Social norms have unfortunately placed a negative connotation on mucus, despite the substance's extremely important role in our bodies. Experts are currently trying to decipher the advanced mechanisms through which the stuff enables us to smell, reproduce, and avoid infections.
Katharina Ribbeck, a biological engineer at the Massachusetts Institute of Technology
(MIT), in Cambridge, is fascinated with this material. She describes it as the body's first line of defense against being infected by bacteria, viruses and other pathogens.
The investigator specializes in studying the antiviral properties of mucins, the compounds that make up the basis of mucus. The stuff covers wet surfaces in the body, protecting them against contamination.
What is especially interesting about how it works is that it maintains its protective effects even while it allows nutrients, signaling molecules, and certain types of cells to pass through. This selectivity is one of its most useful and important functions.
“Without it, we wouldn’t be able to smell, we wouldn’t be able to reproduce, and we would all be the victims of pathogens,” Ribbeck explains. She holds an appointment as the Eugene Bell Career Development assistant professor of biological engineering at the Institute.
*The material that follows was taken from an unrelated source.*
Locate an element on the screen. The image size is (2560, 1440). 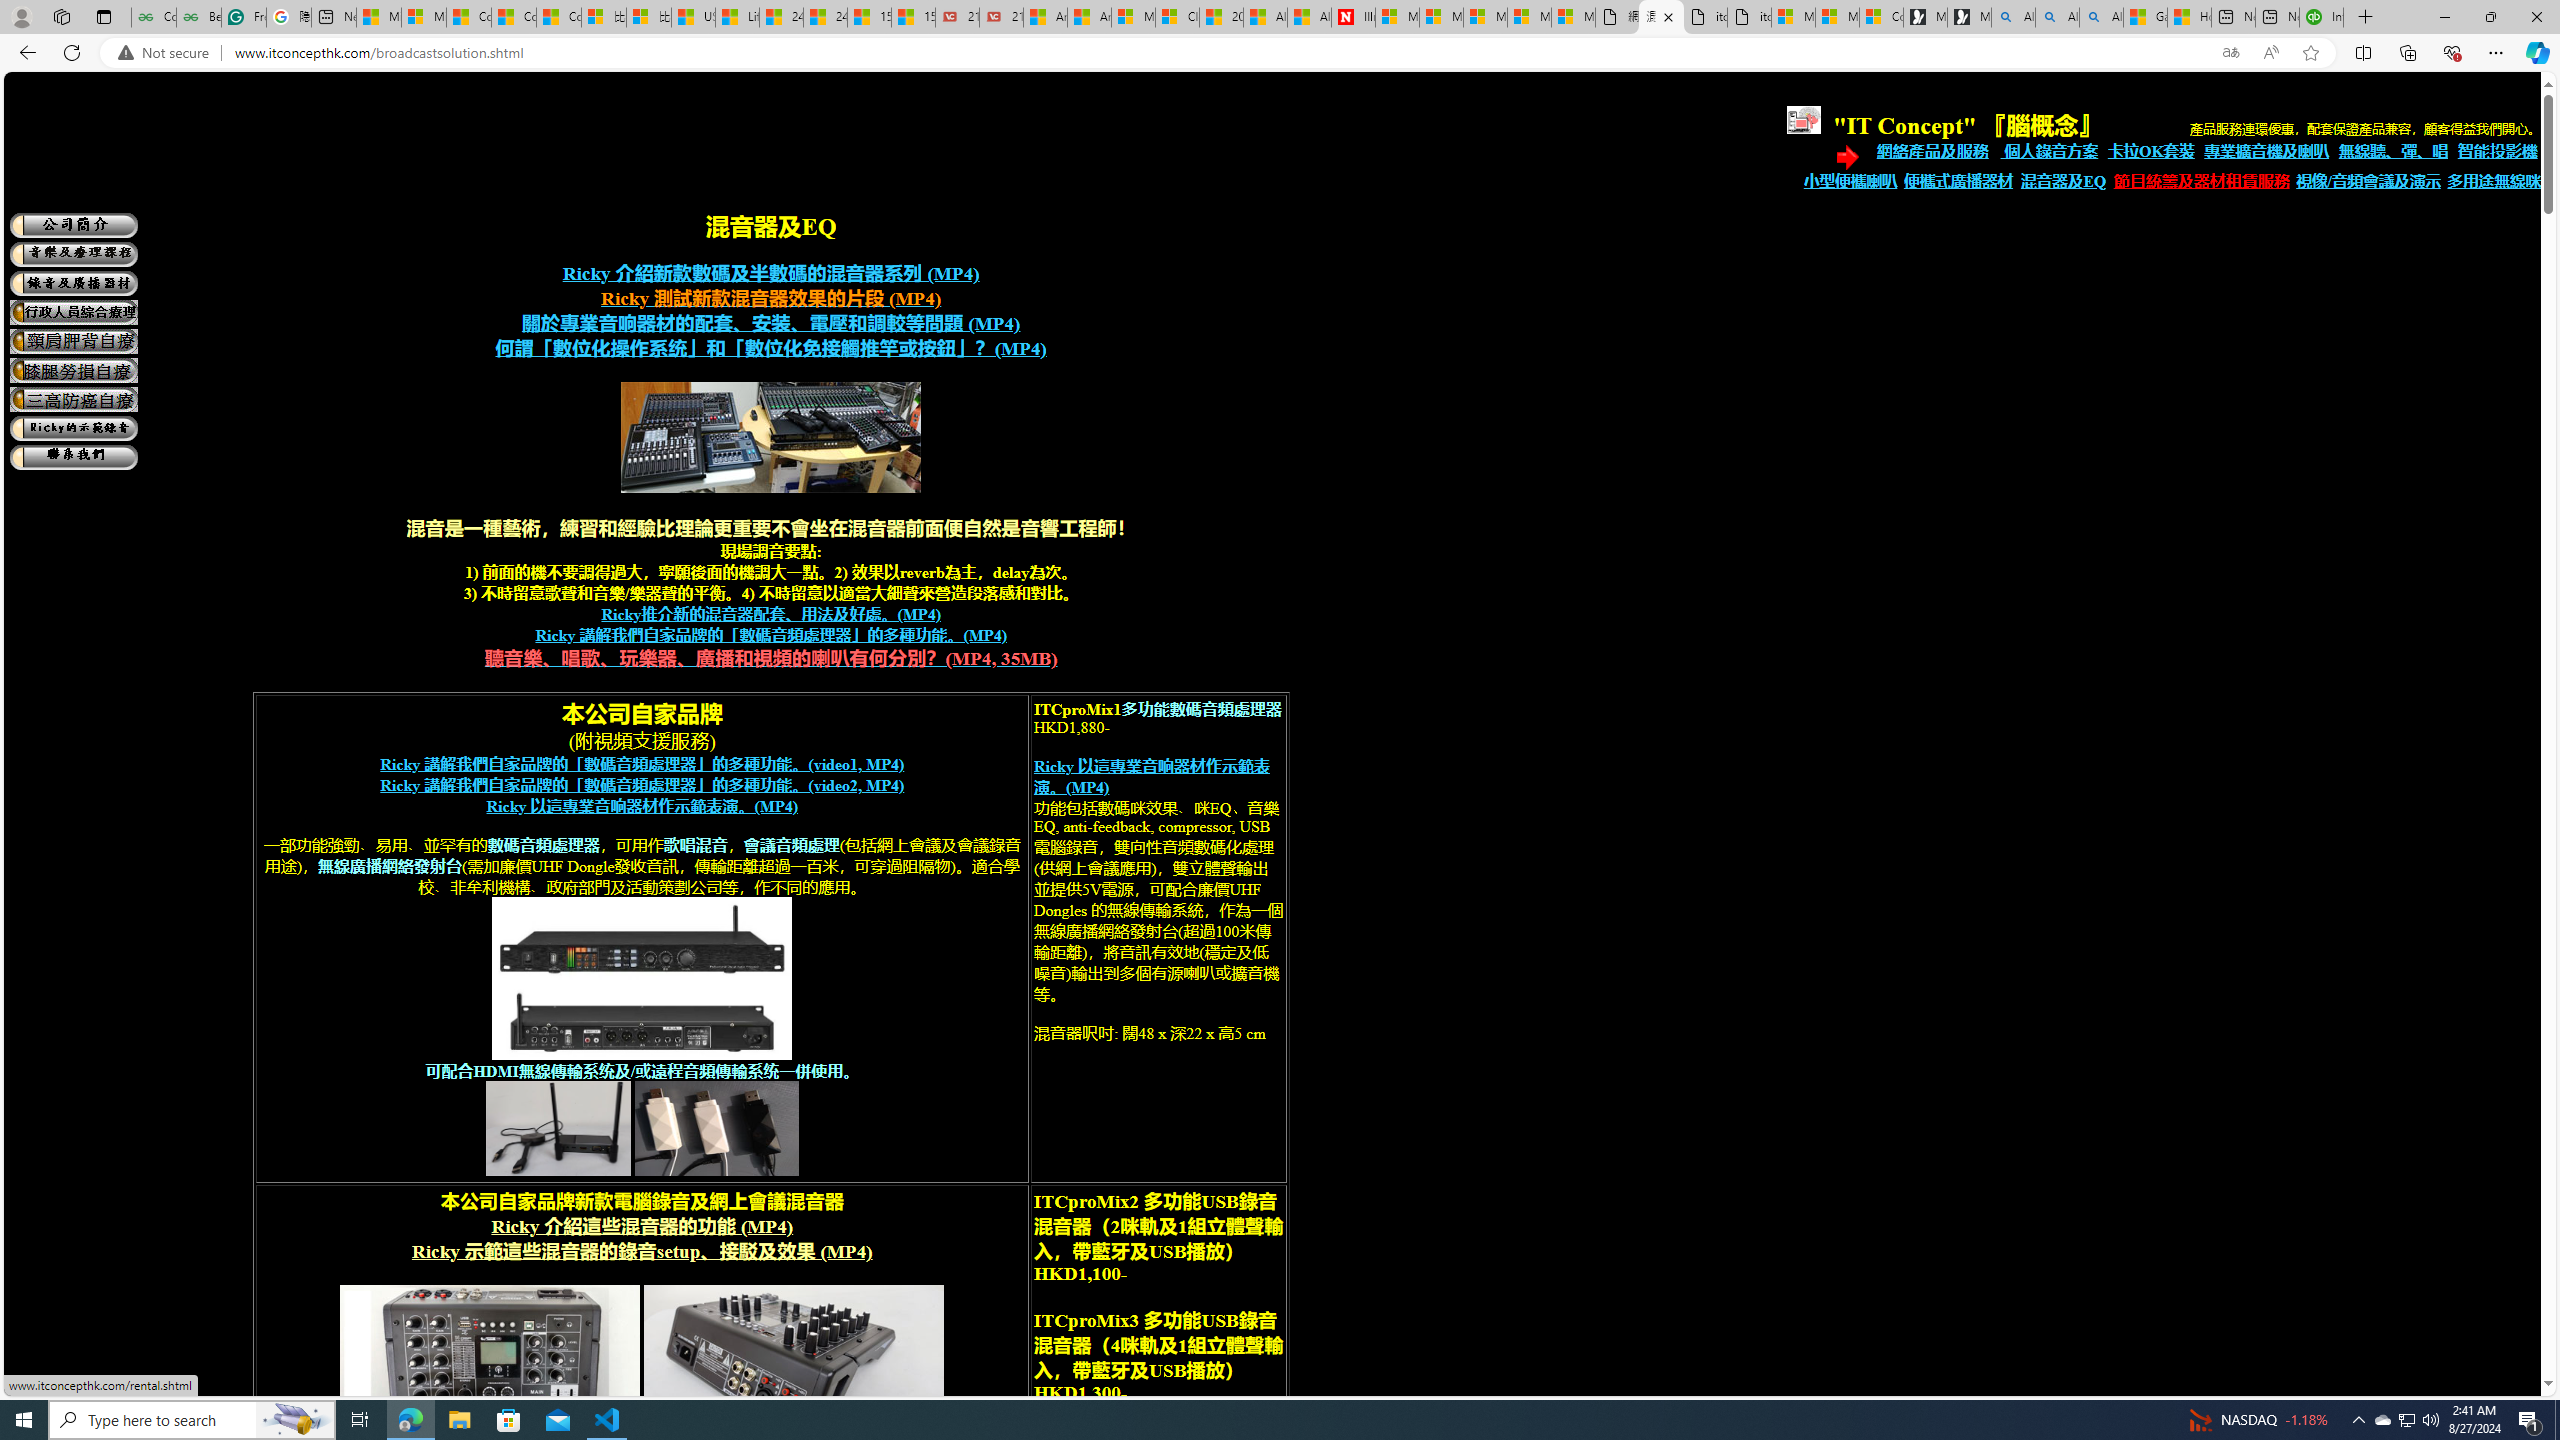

The expert hopes that, by studying mucins in detail, she will be able to figure out how this selectivity occurs. “Oftentimes they’re regarded as inert scaffold elements, but the picture that is emerging is that they really have an active function in the body’s defense system,” the investigator explains.
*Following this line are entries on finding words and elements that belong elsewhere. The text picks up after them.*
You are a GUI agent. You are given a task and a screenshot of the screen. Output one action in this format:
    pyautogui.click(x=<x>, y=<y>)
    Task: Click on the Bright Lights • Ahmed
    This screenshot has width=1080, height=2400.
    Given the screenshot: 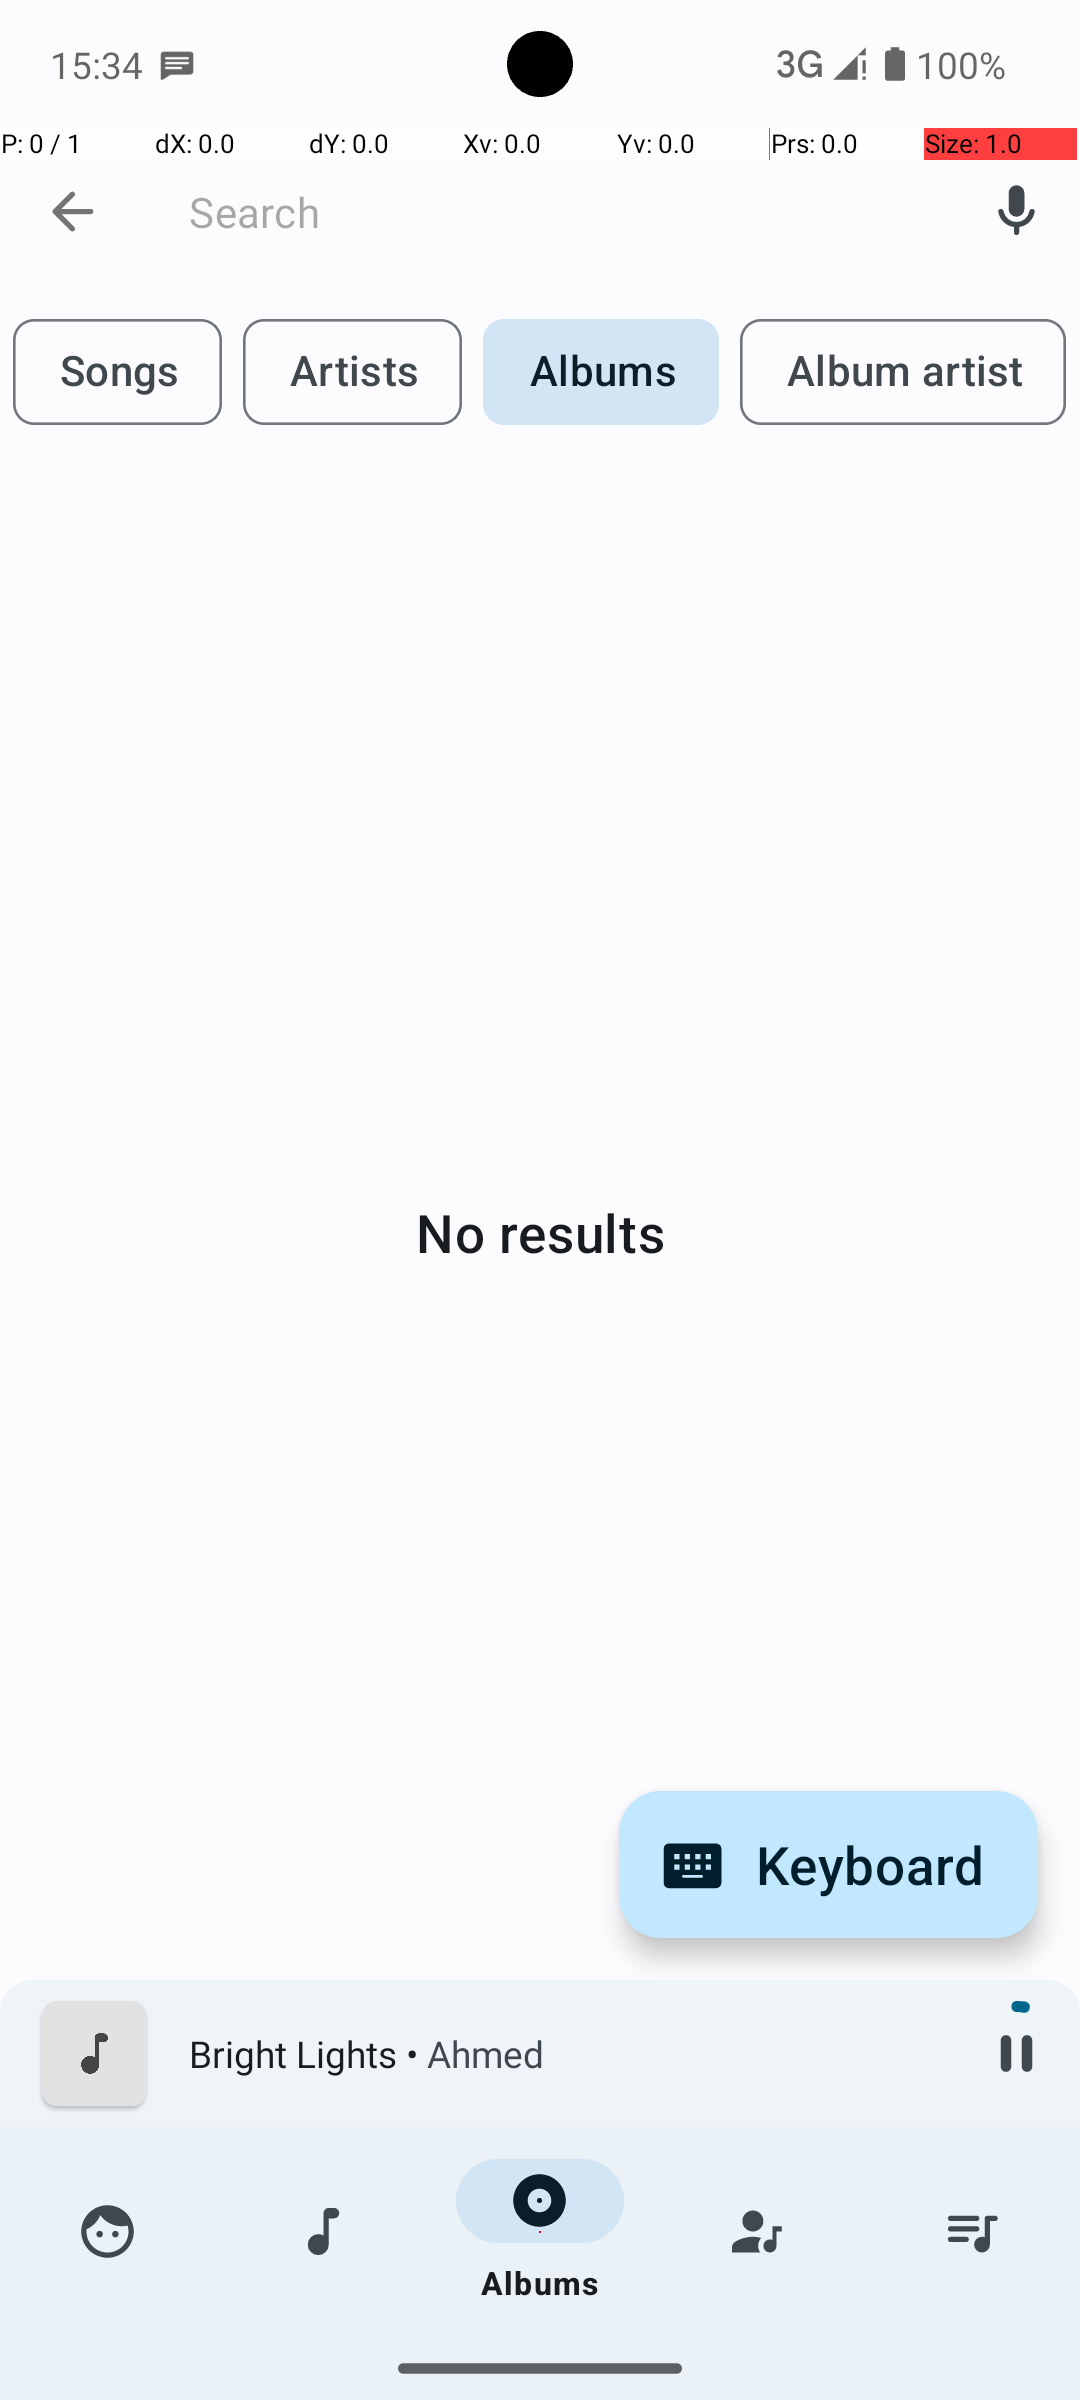 What is the action you would take?
    pyautogui.click(x=571, y=2054)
In a paper published in the latest issue of the journal Biomacromolecules, the researcher and her team describe the creation of a purified mucin-based gel. These proteins resemble long threads, and also contain large amounts of sugar molecules.
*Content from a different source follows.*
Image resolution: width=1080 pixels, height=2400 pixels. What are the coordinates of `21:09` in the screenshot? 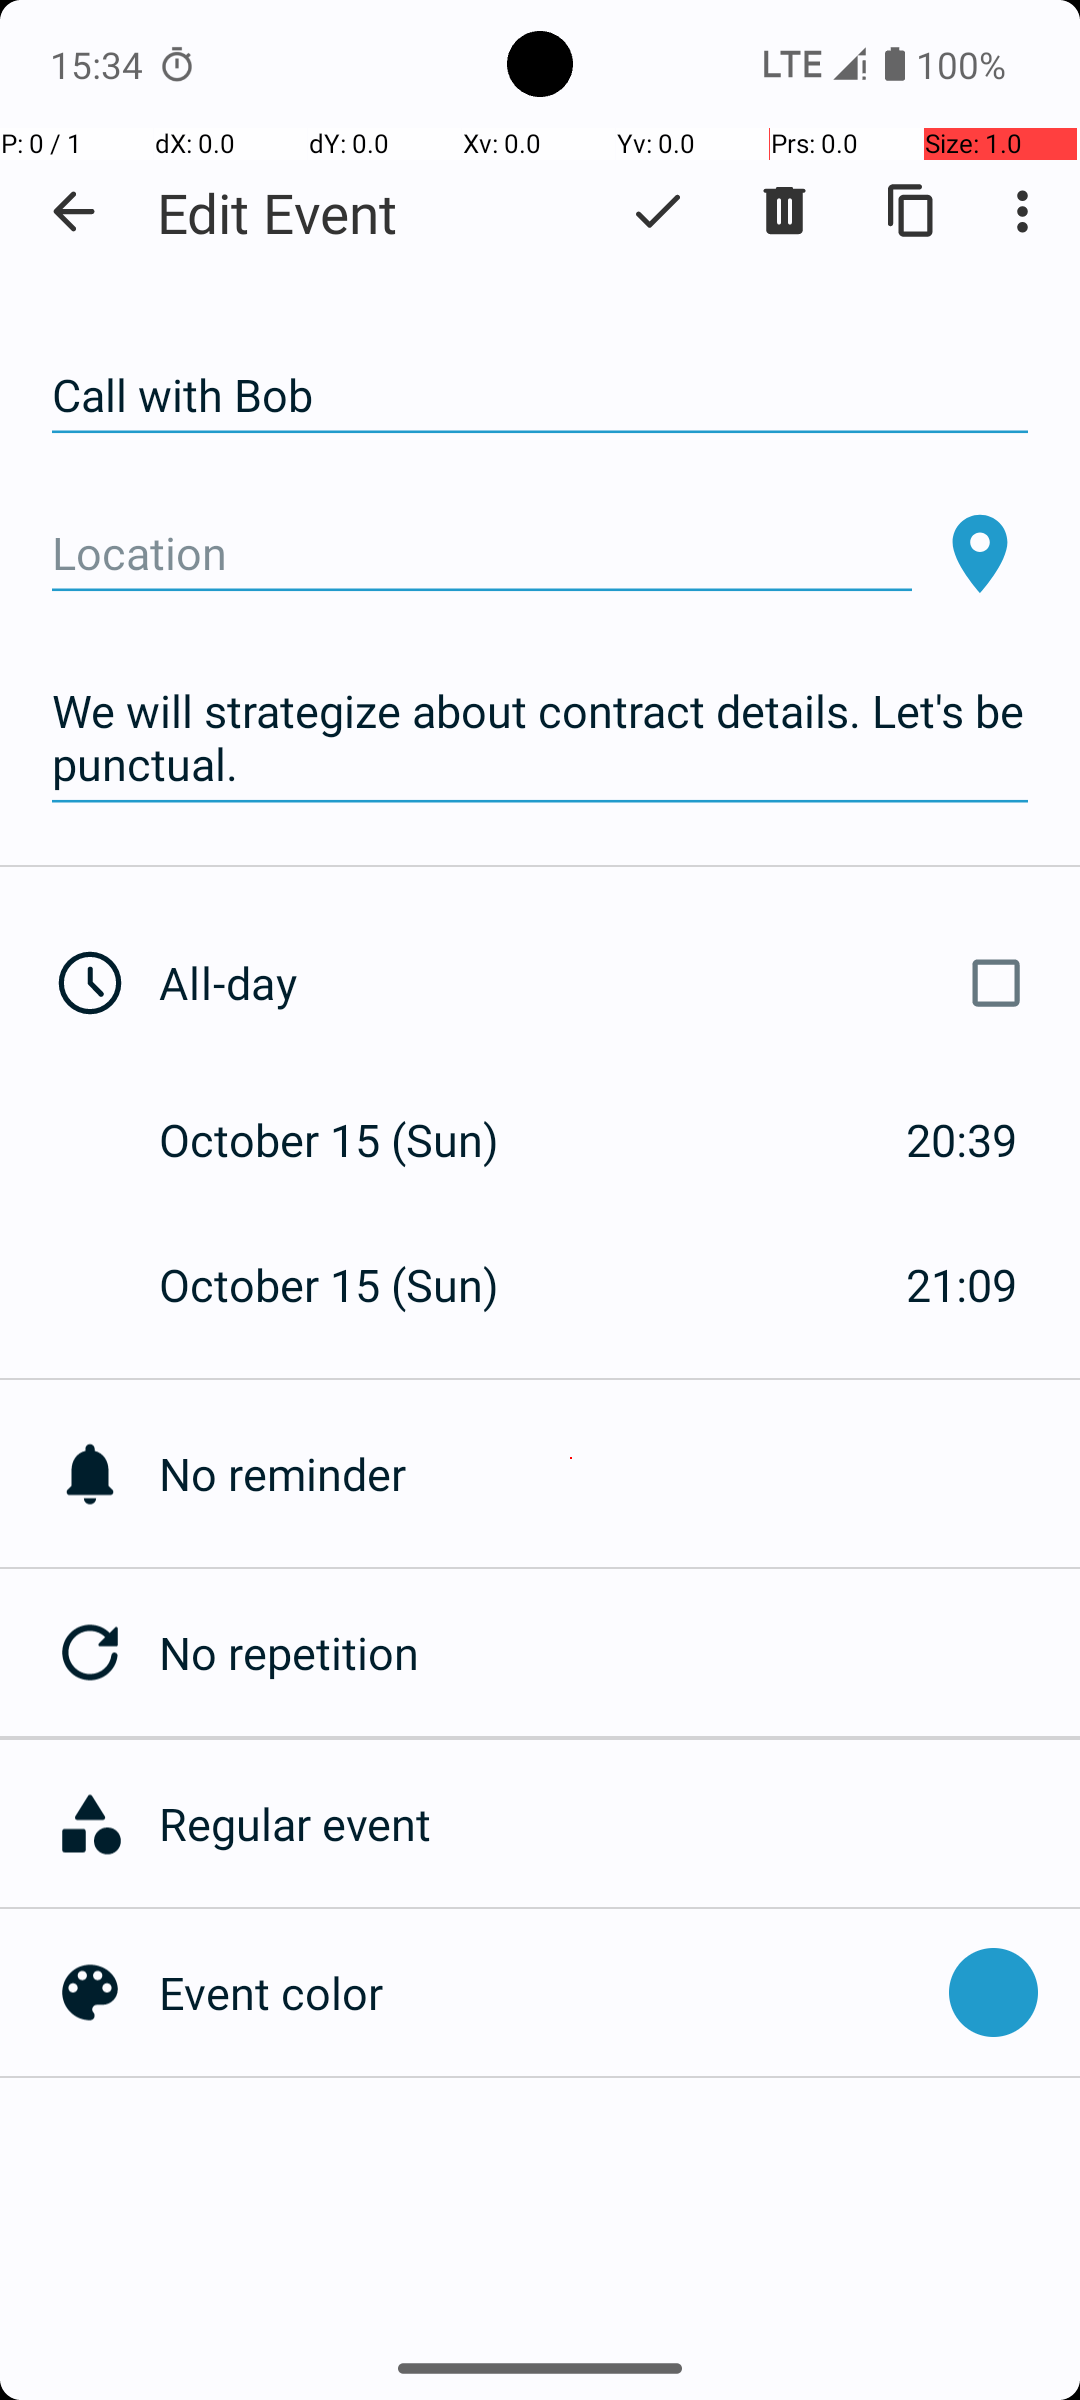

The National Institutes of Health-funded (NIH) investigation also provides a potential explanation for why rinsing your nose with salty water while suffering from a cold or the flu tends to alleviate symptoms. Apparently, high salt concentrations make mucins less penetrable.
The research group now plans to conduct an in-depth investigation into how some bacteria and microbes are able to penetrate mucus, and infect our bodies through this route. This study could result in the creation of new methods of protection against many transmissible diseases.